Senior Software Engineering Manager - Azure Fleet Resource Lifecycle Mgmt Team
Microsoft
About the role
Azure is a rapidly expanding and evolving cloud platform. The Azure Fleet Resource Lifecycle Management Team (formerly known as Capacity Infrastructure Service Team) is tasked with constructing the foundation and core of this platform using cutting-edge hardware and providing the infrastructure necessary for hosting worldwide customer applications.
Responsibilities
- Coaches the team’s partnership with stakeholders to clarify user requirements within the team’s owned components/features; raises cross‑team gaps through appropriate channels.

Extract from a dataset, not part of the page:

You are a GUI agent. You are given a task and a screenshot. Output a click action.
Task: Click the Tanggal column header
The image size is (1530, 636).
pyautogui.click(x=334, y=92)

- Reviews debugging tools, tests, logs, telemetry, and other methods, and coaches others to proactively verify assumptions while developing code before issues occur for products in production.
- Coaches others on and conducts incident retrospectives to identify root causes of problems, implements repair actions, and identifies mechanisms to prevent incident recurrence.
- Tracks and attempts to minimize cost of debugging for a set of scenarios.
- Coaches team on applying least-access principles, using logging, telemetry, and other appropriate mechanisms to investigate issues while retaining privacy and security, and driving those practices.
- Identifies and drives best practices and shares information with other engineers for building code that is based on well-established methods and secure design principles while also applying best practices for new code development and formal validation of security invariants.
- Monitors the product development and scaling to customer requirements, and applies best practices for meeting scaling needs and performance expectations and security promises.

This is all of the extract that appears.